Mass Media Casts Shadow on Medical Marijuana Industry

Despite being legal in 22 states, the medical marijuana issue continues to draw debate in the form of television shows and documentaries. With such controversy at its heart, it’s no wonder this medicinal substance used to treat pain in cancer and other patients invokes such heated commentary on screen. From shows like Weed Country to documentaries like Code of the West, the goal is to educate and inform, but also take sides on an issue that just can’t find a common ground.

The “Reality” of Reality ShowsMedical Marijuana Industry

Hopping on the band wagon of reality shows, series like Weed Wars have cropped up over the last few years to open up a window on the life of those involved in the medical marijuana lifestyle and business. While enlightening in some respects, these shows do little to open up the minds of mainstream America to the healing properties marijuana delivers to people in chronic pain.

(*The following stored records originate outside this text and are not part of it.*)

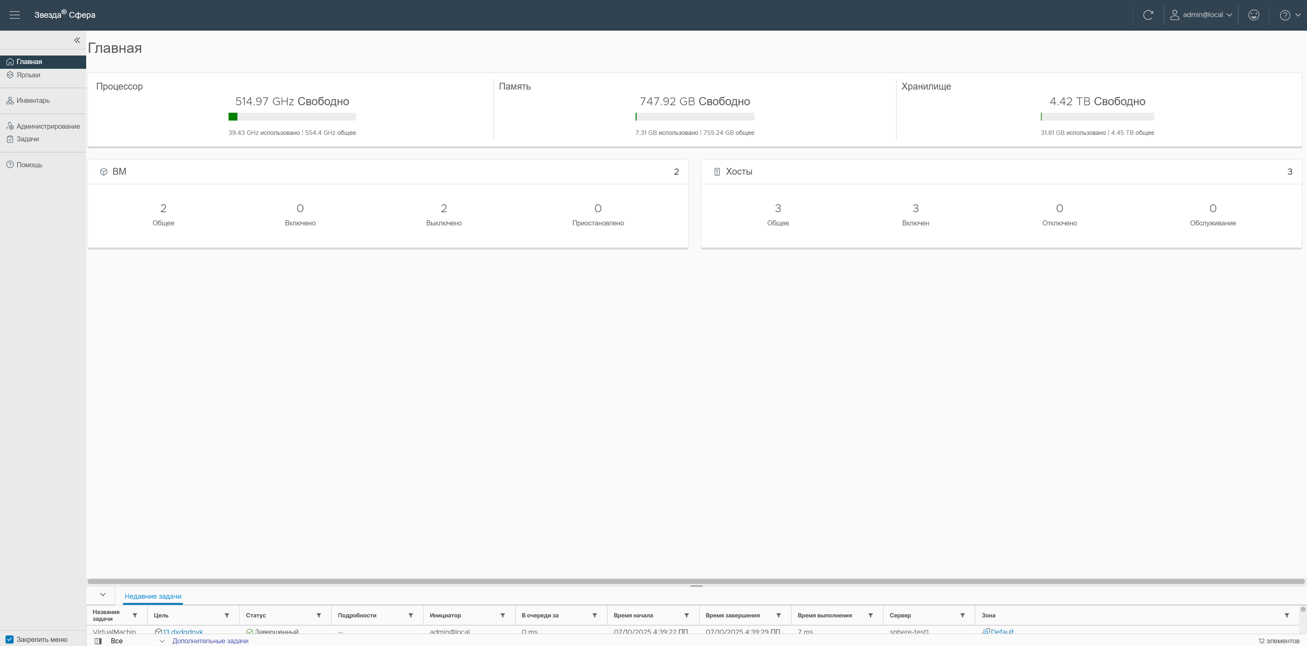The height and width of the screenshot is (646, 1307).
Task: Select the Недавние задачи tab
Action: click(153, 596)
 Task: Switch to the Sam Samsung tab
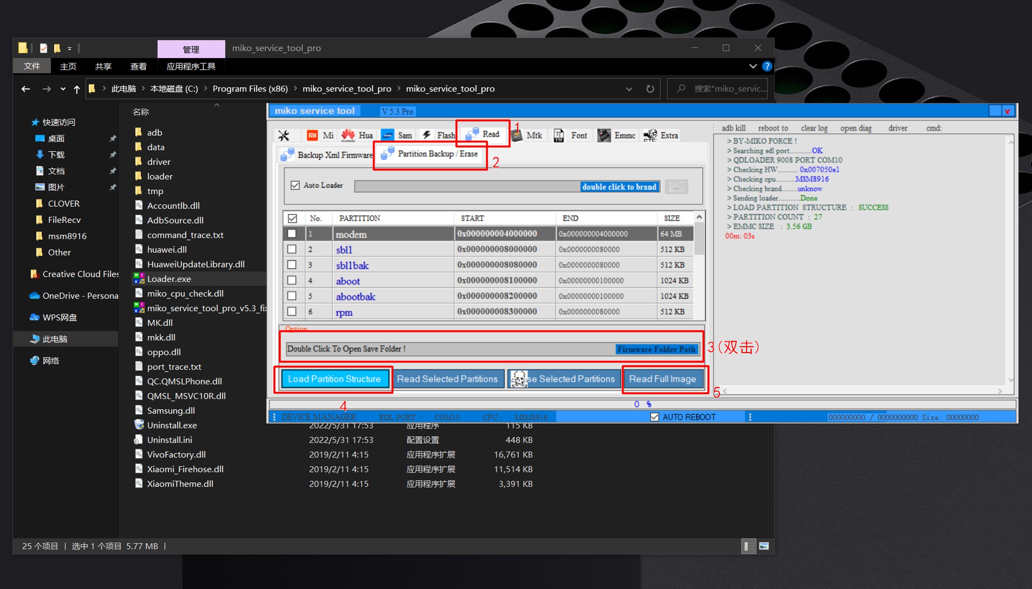click(397, 135)
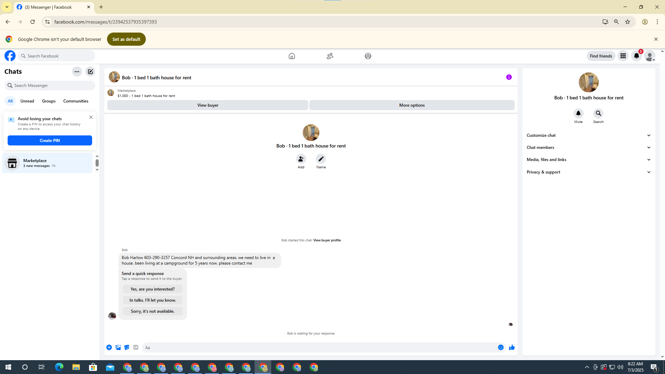Expand the Customize chat section
This screenshot has width=665, height=374.
click(x=588, y=135)
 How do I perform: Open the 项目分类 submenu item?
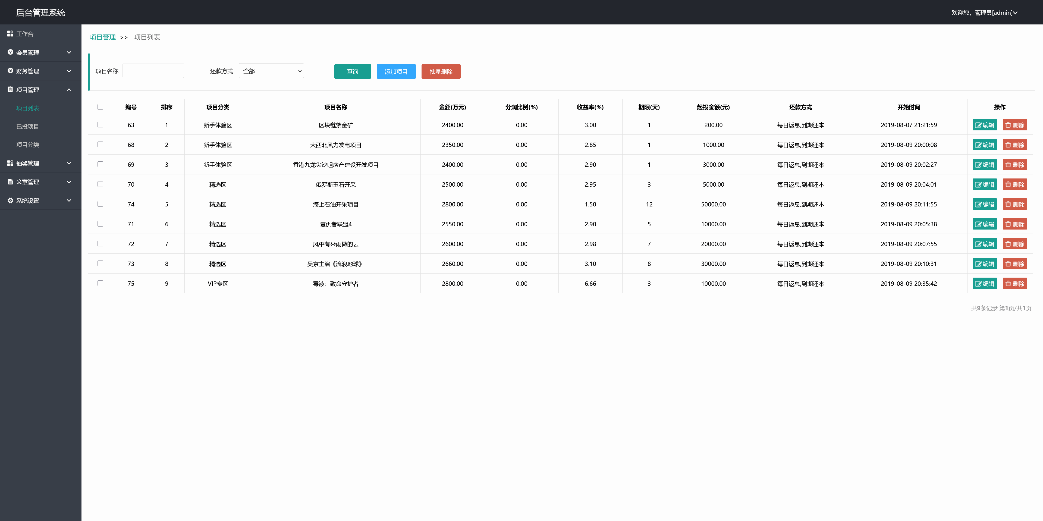coord(28,145)
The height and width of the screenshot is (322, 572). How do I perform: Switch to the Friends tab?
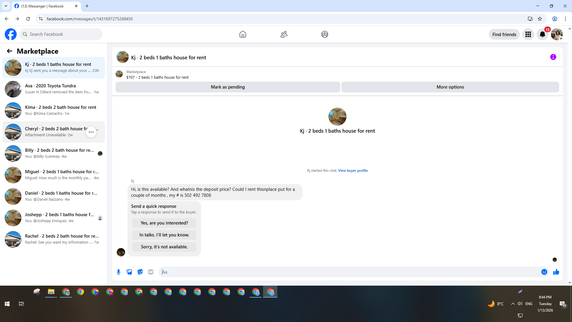(284, 34)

Many of these shows came on the air right around the time federal prosecutors started to turn the screws on medical marijuana shop owners, citing their state-licensed dispensaries regulated by local government agencies, according the the Huffington Post. What typically ends up happening is the shows cast a bad light on the medical marijuana industry as a whole, yet choose to focus on sensationalizing the police, growers and distributors rather than hit on the true issue. This increased scrutiny in the public eye has its advantages, though, bringing to light an issue that was only whispered in certain circles before. Like homosexuality, meth labs, child abuse and rape before it, TV shows are the new breeding ground to expose the giant underbelly of what’s really going on in society.

Ditching the Stigmas

Serving to curb the stigmas, misconceptions and stereotypes about medical marijuana, Weed Wars and others are gaining popularity among a TV viewership eager to see this issue come to the forefront. That being said, like any reality show, drama is injected to give the viewers what they want: over the top views of the medical marijuana industry as seen from those really living it. Good or bad, shows like Weed Country aim to shatter the stigma associated with medical cannabis.

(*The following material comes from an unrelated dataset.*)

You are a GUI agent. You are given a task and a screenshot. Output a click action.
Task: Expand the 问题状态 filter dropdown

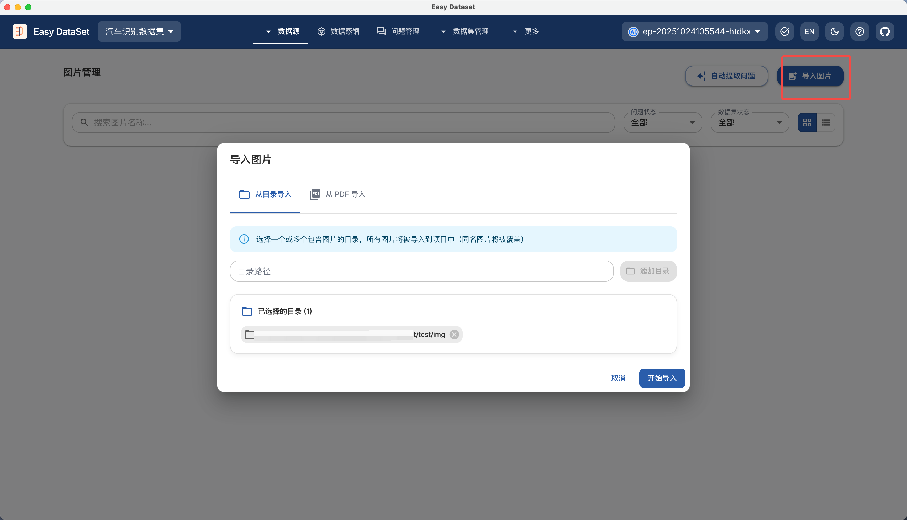663,123
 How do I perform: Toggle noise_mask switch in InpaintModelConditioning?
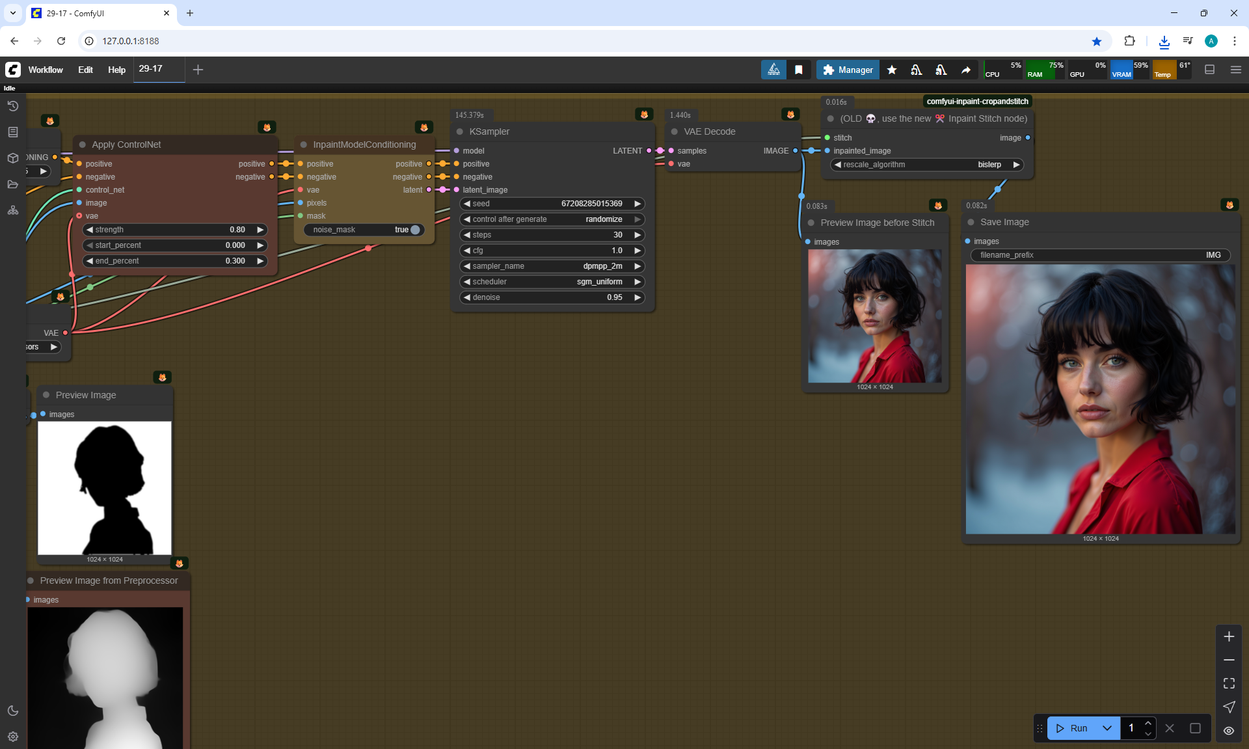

Unfortunately, with the focus on the “reality” TV stars within these shows, the negative connotations are still ever-present. Even with exploratory and information documentaries, the industry continues to seek the respect it deserves. Still, these documentaries work to capture the human stories behind the law-making processes of state-level marijuana reform through intelligent indie films like Code of the West and weak attempts at comedy with Super High Me, which chronicles a man’s physical and mental journey smoking marijuana for 30 days straight.

Despite its legality in more than 20 states, medical marijuana still captures a cult following as opposed to its more socially acceptable and legal cousin, alcohol. With more TV shows on the horizon highlighting the use and cultivation of medical marijuana, this calming substance has many more hurdles ahead of it in a desperate attempt to defend itself.